В 1917-м для летнего театра в Куоккале Чуковский сочинил трехактную детскую пьесу «Царь-Пузан», где Лидия Чуковская исполняла роль Хранительницы королевской зубочистки. А в 1920-м с учениками Тенишевской гимназии инсценировал «Дюймовочку» Андерсена и руководил постановкой рука об руку с Юрием Анненковым. Сам Мейерхольд ждал от него пьесы. «О, как хочу я, чтобы мы вместе создали для современного театра здоровую пьесу! — записывает режиссер в «Чукоккале» 13 января 1926-го. — Беру у Корнея Ивановича слово, что на стр. 484 его альбома мы заключим договор: принести… на русский театр такую пьесу, которая станет известной не менее, чем его великолепный «Мойдодыр»»[2]. Задумывалась буффонада под названием «Гутив» («Главное управление туч и ветров») или «Госпогода» — о том, как бюрократия превращает попытку советского общества повелевать природой в сюр. По прошествии полугода в письме режиссеру от 14 августа после подписи Чуковский добавляет: «Пьесу для Вас пишу. Но готово только первое действие. Мне бы какого нибудь подручного, потому что тема очень хороша, да драматург я липовый»[3]. В качестве подручного он выбрал Бориса Житкова, но тот был по уши в собственной работе, так что Чуковский успел растерять весь интерес к «Госпогоде».
Зато в театральную критику он втянулся уже очень давно, еще двадцать лет назад, в Одессе, где рос.
В Одессе
В те времена выгнанный из гимназии, вечно голодный юноша зарабатывал на хлеб тем, что красил крыши, расклеивал афиши, писал на заказ сочинения и давал уроки, в том числе детям театрального билетера, пускавшего его бесплатно на галерку. Став штатным фельетонистом «Одесских новостей» и «ум в газете погребя», Чуковский бесплатно сидел уже не на галерке — место его было именным. Тексты о театре рождались в диспутах «Литературно-художественного клуба», где одесситы собирались по четвергам. У Чуковского в юношеской поэме «Нынешний Евгений Онегин» есть такие строки о клубе: «Там подвизались мы с Луцканом: / Он шубы крал, а я читал / Про самоценный идеал»[4]. В октябре 1902 года с аншлагом прошла премьера «Мещан» харьковской труппы под управлением А. Н. Дюковой, и отклик Чуковского — «Взгляд и нечто. О «Мещанах» М. Горького» — как раз про самоценный идеал.
▬▬▬▬▬▬
ЗАДАНИЯ.
a – Перечислите все способы, которыми Чуковский в юности зарабатывал на хлеб в Одессе, согласно тексту о Чуковском и театре.
b – Продолжите текст о Чуковском и театре, начиная сразу после его последнего предложения.
Материал ниже взят из другого источника.

РАЗДЕЛ ДАННЫХ.
▬▬▬▬▬▬
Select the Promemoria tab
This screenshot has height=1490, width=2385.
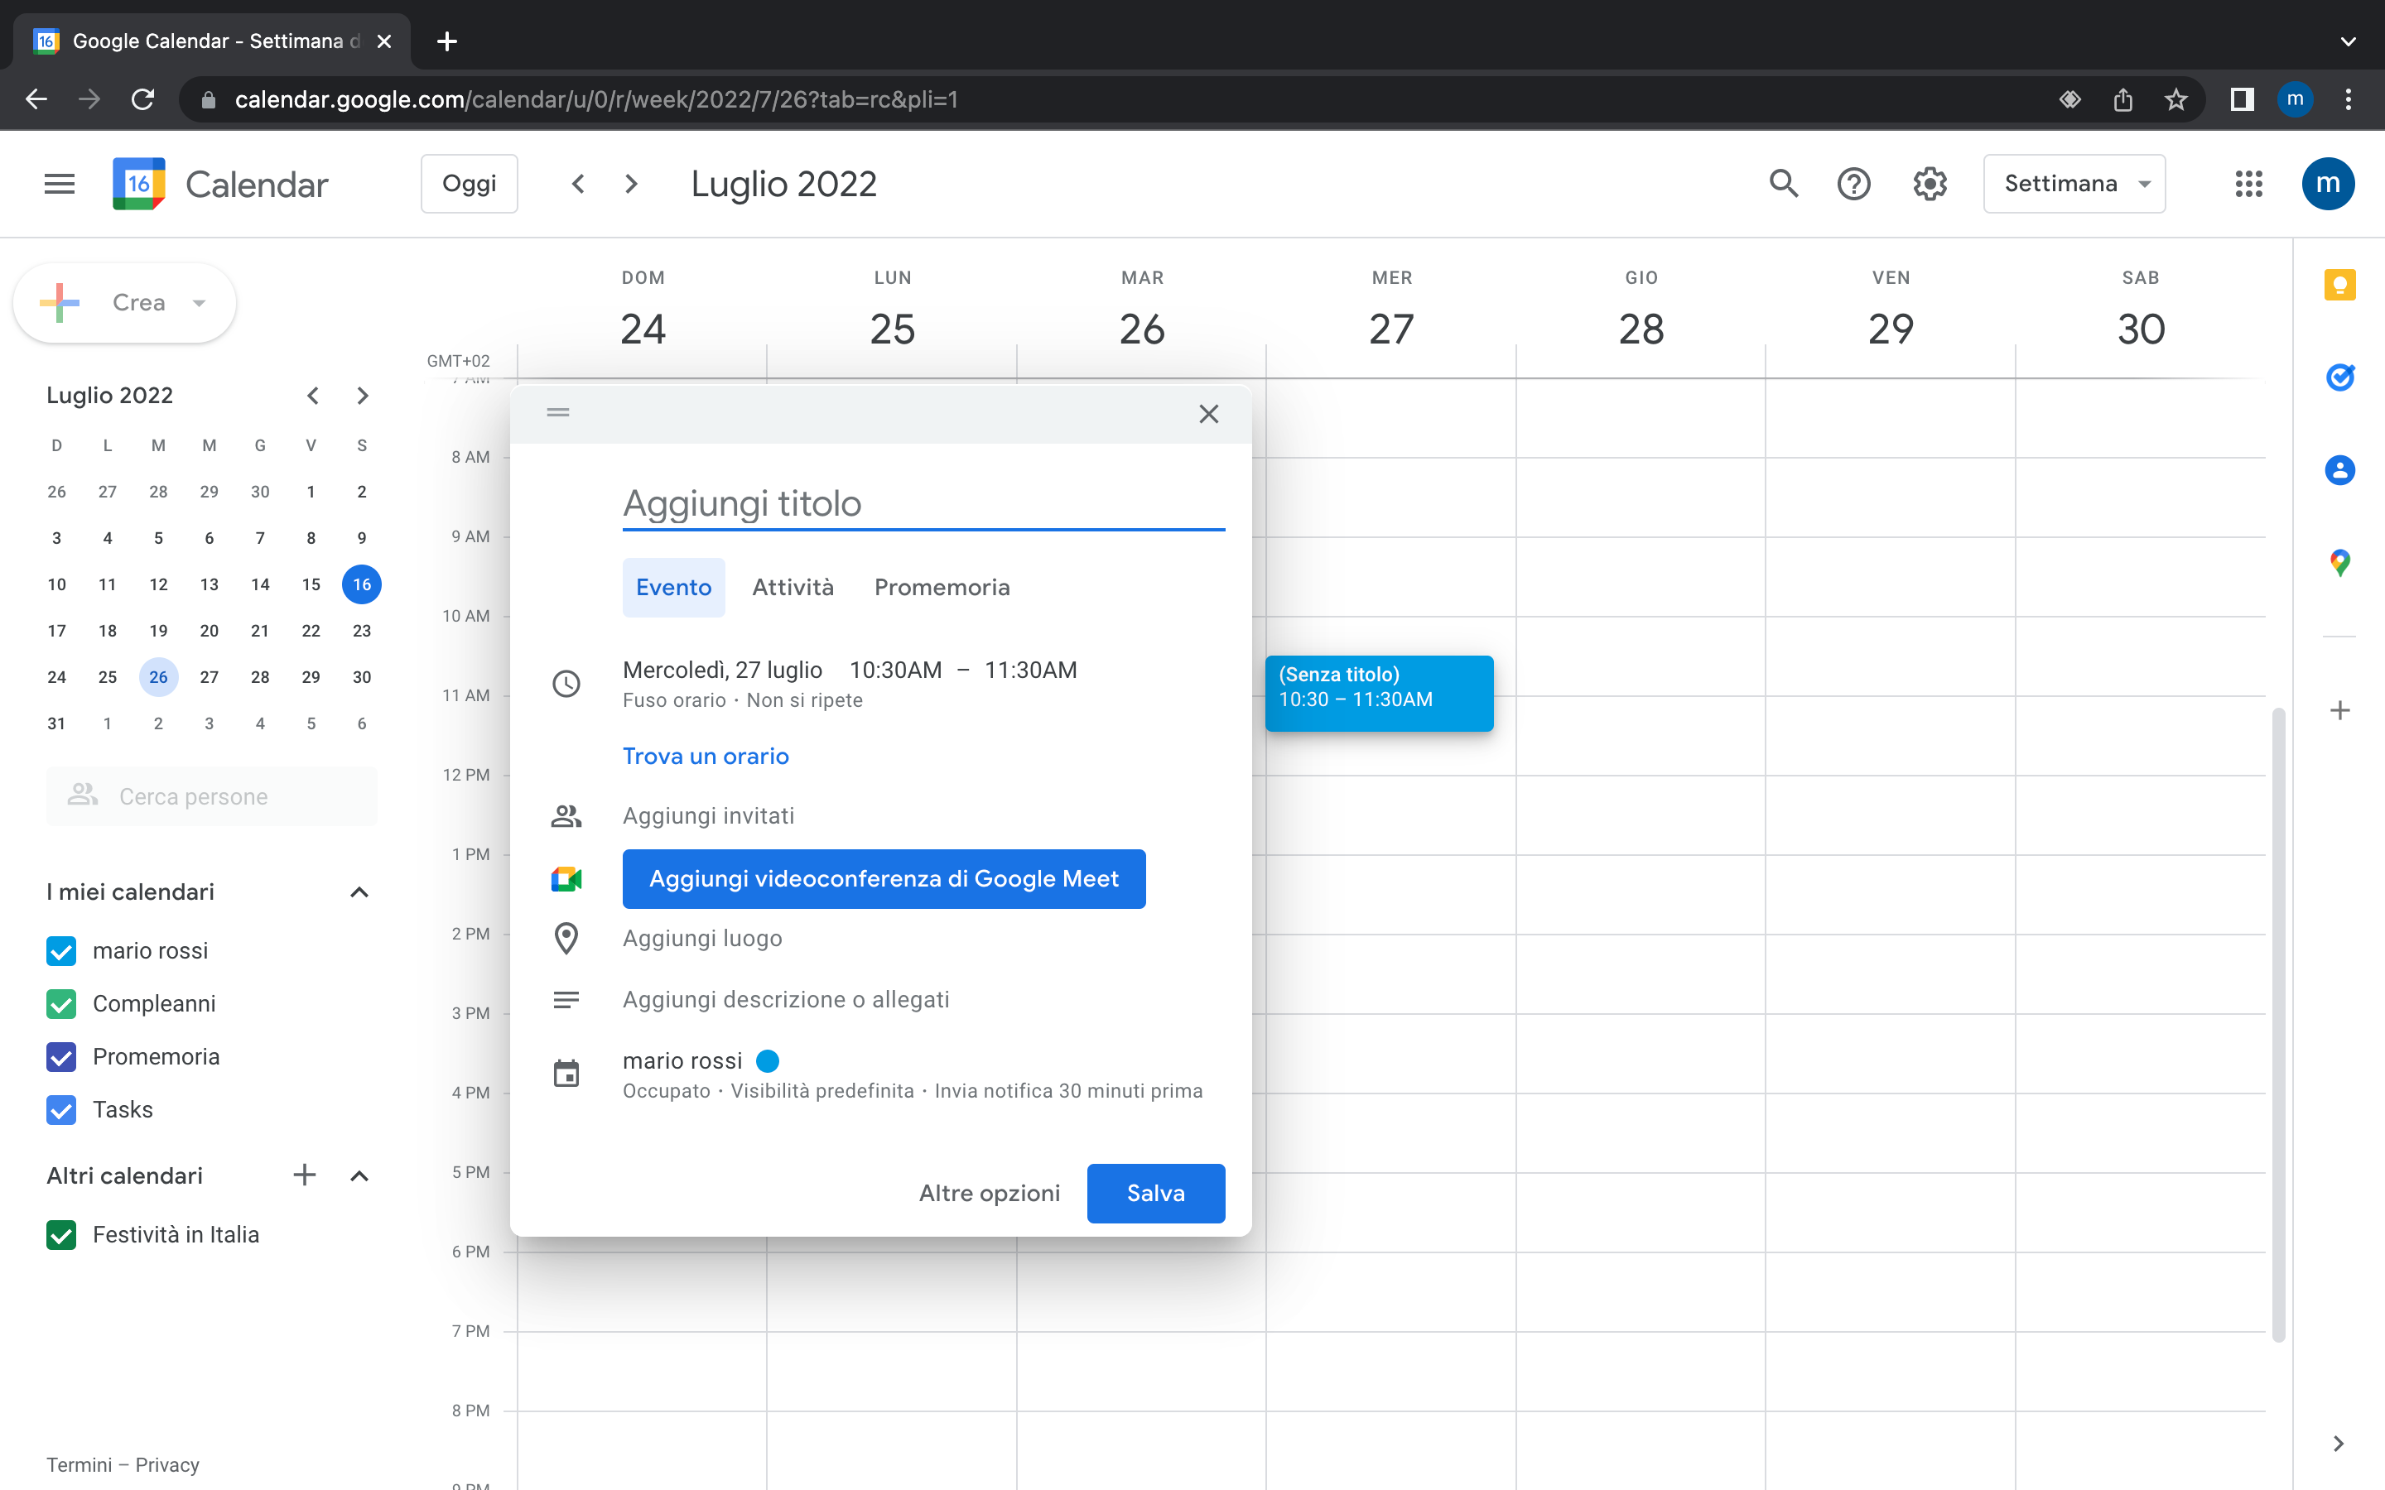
▬▬▬▬▬▬
ОТВЕТЫ ПО ЗАДАНИЯМ.
a – Красил крыши, расклеивал афиши, писал на заказ сочинения, давал уроки (в том числе детям театрального билетера).

b –
Действующих лиц пьесы критик предлагает переименовать в разговаривающих, ибо они не действуют. Подразумевая совсем не то «отсутствие действия», что у Чехова, а отсутствие «чувства жизни». Направления общественной жизни, снабженные носом, глазами, ушами, именами и отчествами, которым приходится «спорить, пить чай вместе и даже влюбляться друг в друга», — это вовсе не люди, а ходячие «публицистические статьи». Ничто не претит Чуковскому так, как схема и расчет.
Автора «Мещан» Чуковский готов назвать «проповедником, пророком, мыслителем — только не художником»[5]. И советует ему ни за что не отдавать своего «трактата» в руки Станиславского: ведь «Художественный театр, усугубив художественную сторону его произведения, — тем самым выдвинет несостоятельность этой стороны. А философскую сгладит, чем поступит вопреки намерениям автора». Через полгода, посмотрев «На дне», Чуковский написал: «Едва только раздвинулся занавес Художественного театра, как я увидел такую бездну пакли, какой никогда не видал»[6]. Имея в виду структуру — драматургический остов с зияющими пазами, которые актеры вынуждены заполнять художественной паклей.
Не подозревая о конфликте Немировича-Данченко со Станиславским по этому поводу во время постановки «На дне», Чуковский уловил рассогласование поэтики пьесы и метода Станиславского. Свобода условного метода, переводящего любую пьесу на язык театра, ему откроется только в связи с постановками Мейерхольда, и то не сразу. Ведь и сам как критик он оставался скорее на «линии интуиции и чувства» Станиславского.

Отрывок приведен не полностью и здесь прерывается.